Colberg’s argument is that Palin can access confidential files of any state employee she chooses and thus the allegation that she got unauthorized access to Wooten’s personnel records — by whatever means — is moot.
“It does not violate the State Personnel Act for Department of Administration Staff to provide confidential personnel information to the governor or her staff — or for the governor or her staff to receive that information — in the course and scope of their official duties,” the attorney general wrote.
“The governor or her staff may, in the course and scope of their official duties, review a confidential personnel file to ensure, for example, that an employee is adequately supervised, appropriately evaluated, and appropriately disciplined. In appropriate cases, the governor may also direct the termination of a state employee.”
The legal analysis appears to be an attempt to provide Palin and her staffers with legal cover for allegedly disseminating confidential information about Wooten in a campaign to get him fired.
Palin’s new defense line became necessary when it turned out that an earlier claim that Wooten’s personnel file was public record through his divorce/custody case with Palin’s sister turned out to be untrue.
Palin, her private attorney Thomas Van Flein and McCain campaign officials had said Wooten released his confidential medical and employment records as part of those proceedings.
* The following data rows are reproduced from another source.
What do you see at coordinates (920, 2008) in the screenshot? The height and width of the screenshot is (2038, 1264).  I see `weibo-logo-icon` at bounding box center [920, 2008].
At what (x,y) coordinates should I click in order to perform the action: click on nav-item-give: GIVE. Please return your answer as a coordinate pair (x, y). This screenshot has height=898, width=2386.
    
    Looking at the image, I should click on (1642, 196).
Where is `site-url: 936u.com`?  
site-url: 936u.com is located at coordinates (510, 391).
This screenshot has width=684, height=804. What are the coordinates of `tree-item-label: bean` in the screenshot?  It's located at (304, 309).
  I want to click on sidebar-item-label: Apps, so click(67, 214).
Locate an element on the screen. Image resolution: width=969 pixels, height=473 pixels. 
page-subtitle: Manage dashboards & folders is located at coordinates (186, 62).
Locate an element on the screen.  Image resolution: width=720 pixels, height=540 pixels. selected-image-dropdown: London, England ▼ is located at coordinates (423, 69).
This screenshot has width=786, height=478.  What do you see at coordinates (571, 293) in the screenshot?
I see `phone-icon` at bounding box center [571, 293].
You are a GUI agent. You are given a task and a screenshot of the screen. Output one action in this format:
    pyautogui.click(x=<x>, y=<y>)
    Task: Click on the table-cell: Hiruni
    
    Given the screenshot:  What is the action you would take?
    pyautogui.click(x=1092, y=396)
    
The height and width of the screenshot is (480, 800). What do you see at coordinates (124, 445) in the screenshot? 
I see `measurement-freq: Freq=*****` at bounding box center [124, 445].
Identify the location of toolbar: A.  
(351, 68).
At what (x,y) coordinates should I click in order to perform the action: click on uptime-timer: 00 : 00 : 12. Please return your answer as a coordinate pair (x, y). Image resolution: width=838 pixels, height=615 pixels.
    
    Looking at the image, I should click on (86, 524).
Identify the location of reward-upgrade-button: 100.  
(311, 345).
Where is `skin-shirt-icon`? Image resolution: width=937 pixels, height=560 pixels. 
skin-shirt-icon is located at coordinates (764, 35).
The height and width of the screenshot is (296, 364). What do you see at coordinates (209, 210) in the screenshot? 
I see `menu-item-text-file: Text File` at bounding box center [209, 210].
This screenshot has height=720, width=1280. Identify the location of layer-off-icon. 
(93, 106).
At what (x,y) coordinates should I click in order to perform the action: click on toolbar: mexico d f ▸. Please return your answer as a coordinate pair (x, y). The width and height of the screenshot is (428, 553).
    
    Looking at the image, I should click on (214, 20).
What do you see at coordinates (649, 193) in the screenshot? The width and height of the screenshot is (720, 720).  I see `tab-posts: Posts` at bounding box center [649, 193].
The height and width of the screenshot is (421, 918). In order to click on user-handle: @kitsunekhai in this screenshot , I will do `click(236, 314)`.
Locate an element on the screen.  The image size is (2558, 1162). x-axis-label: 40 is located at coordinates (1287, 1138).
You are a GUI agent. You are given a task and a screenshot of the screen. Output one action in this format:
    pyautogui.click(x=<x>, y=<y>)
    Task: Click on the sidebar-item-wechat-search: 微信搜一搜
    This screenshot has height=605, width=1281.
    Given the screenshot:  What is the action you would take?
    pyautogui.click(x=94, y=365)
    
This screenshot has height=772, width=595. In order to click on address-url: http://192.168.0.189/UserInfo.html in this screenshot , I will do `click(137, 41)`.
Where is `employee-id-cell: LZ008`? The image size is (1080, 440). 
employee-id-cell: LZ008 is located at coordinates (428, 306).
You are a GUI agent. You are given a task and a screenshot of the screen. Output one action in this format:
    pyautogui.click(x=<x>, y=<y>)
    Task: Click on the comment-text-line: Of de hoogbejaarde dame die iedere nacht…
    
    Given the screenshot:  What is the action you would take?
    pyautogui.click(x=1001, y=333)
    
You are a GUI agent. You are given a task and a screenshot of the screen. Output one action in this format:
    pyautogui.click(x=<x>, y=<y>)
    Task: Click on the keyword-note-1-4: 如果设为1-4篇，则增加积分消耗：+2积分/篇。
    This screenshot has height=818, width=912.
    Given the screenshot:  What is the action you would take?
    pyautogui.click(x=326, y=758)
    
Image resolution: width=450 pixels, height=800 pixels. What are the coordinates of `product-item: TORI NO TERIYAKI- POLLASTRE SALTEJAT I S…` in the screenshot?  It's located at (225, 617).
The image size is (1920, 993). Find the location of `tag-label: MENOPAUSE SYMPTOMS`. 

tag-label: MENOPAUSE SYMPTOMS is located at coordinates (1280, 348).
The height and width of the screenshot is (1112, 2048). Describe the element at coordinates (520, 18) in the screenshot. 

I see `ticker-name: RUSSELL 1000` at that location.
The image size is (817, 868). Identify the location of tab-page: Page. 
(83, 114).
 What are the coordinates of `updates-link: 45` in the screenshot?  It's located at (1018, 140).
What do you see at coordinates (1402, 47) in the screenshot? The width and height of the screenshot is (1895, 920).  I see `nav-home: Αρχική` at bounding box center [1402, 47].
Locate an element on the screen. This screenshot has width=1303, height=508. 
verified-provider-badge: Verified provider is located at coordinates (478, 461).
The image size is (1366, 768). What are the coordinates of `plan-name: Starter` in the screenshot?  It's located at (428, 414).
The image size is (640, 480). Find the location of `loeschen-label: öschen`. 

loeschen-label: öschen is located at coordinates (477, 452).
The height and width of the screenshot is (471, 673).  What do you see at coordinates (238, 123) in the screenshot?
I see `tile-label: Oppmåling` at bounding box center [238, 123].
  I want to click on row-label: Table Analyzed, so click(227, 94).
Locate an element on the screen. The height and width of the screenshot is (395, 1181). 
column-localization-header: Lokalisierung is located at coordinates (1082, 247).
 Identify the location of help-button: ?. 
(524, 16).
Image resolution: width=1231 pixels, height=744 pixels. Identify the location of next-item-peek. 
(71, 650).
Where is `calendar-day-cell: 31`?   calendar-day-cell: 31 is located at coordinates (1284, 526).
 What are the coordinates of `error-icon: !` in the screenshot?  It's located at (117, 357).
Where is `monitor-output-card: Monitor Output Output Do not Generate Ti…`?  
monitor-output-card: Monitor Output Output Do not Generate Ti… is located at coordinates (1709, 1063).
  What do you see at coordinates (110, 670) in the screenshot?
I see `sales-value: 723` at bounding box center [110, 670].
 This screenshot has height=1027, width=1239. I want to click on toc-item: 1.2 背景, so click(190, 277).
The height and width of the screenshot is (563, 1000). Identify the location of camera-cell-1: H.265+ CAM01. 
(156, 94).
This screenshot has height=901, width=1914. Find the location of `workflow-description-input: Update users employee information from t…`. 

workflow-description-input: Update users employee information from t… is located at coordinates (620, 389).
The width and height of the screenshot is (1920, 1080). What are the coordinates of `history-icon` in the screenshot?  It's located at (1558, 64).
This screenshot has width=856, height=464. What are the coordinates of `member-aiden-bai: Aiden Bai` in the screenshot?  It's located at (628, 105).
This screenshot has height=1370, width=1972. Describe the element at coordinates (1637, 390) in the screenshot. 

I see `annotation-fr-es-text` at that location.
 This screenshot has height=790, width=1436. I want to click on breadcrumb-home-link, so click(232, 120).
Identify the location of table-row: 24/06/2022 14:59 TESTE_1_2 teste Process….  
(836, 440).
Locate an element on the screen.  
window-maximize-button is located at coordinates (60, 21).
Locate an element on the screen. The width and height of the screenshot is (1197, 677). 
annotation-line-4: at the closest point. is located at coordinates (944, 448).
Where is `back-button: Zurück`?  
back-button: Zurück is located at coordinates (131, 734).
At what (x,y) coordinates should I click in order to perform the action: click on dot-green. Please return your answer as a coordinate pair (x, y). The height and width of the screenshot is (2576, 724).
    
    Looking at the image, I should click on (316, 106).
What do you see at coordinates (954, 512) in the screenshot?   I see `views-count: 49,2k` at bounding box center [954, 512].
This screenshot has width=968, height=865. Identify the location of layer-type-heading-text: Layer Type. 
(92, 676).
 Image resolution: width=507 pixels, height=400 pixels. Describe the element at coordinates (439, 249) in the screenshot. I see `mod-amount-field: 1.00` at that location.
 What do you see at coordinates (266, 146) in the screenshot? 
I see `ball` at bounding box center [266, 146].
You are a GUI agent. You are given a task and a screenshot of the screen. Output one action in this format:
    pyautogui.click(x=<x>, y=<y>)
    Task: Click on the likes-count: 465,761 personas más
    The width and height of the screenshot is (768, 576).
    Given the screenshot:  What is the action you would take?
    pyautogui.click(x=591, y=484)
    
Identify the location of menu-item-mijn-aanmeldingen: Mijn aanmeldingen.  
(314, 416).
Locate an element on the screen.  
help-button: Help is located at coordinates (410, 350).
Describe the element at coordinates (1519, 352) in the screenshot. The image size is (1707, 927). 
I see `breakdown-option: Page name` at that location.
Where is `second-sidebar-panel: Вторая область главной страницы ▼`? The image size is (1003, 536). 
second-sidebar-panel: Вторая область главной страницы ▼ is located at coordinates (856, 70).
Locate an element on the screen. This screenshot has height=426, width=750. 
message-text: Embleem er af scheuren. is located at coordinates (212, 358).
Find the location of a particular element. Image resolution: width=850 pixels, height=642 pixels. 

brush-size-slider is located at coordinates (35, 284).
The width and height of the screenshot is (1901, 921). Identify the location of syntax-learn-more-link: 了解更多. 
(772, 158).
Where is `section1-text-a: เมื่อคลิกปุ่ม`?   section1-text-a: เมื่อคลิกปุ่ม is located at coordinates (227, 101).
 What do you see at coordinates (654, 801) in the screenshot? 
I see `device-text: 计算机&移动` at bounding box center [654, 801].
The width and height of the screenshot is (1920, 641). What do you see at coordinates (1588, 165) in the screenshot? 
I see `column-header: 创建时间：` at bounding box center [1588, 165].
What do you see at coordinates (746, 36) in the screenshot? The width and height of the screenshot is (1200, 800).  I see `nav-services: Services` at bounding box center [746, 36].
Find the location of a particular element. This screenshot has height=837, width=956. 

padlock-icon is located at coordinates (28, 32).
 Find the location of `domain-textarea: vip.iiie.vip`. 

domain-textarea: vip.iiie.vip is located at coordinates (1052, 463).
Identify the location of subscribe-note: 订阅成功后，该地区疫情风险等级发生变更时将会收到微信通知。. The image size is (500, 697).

Palin’s office even posted Wooten’s Feb. 7 agreement to release those records as part of the case discovery.
However, the Palins appear to have been mistaken that Wooten’s personnel record had been released into the official court record where it would become public information.
Wooten’s personnel file was never introduced as evidence in the divorce/custody case because he entered into a settlement agreement with his ex-wife over custody of their young children, according to Palin’s sister’s attorney, Roberta Erwin.